Condannati in Cassazione per l’aggressione con l’acido a Pietro Barbini, Martina Levato e Alexander Boettcher sono stati giudicati anche per altri due agguati. Il primo caso precede l’aggressione a Barbini e riguarda un ragazzo con cui Martina ha avuto una breve relazione: Antonio Margarito. La seconda vittima della coppia dell’acido è invece Stefano Savi, forse aggredito dal complice dei due, Andrea Magnani. In quegli attimi concitati, ricorda La Repubblica, l’uomo afferma infatti di credere che il suo aggressore materiale sia in realtà il complice della Levato e di Boettcher.

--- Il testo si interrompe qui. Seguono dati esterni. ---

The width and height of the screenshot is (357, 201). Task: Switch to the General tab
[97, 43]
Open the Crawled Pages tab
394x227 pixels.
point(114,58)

Un’amicizia particolare quella nata fra i tre imputati, coinvolti in un vortice che prevede sesso, potere e ossessioni. Come il sentimento morboso che Martina Levato prova per Alexander Boettcher e come il legame succube che Andrea Magnani avrebbe stretto con l’amico. Tanto da accettare di partecipare al piano criminale della coppia, mosso dalla mancanza di autostima secondo il padre del ragazzo. Tre personalità problematiche che si sono ritrovate, riconosciute e che hanno stretto un patto criminale. Quarto Grado ripercorrerà i tratti salienti della personalità dei due imputati, in attesa del nuovo verdetto della Cassazione.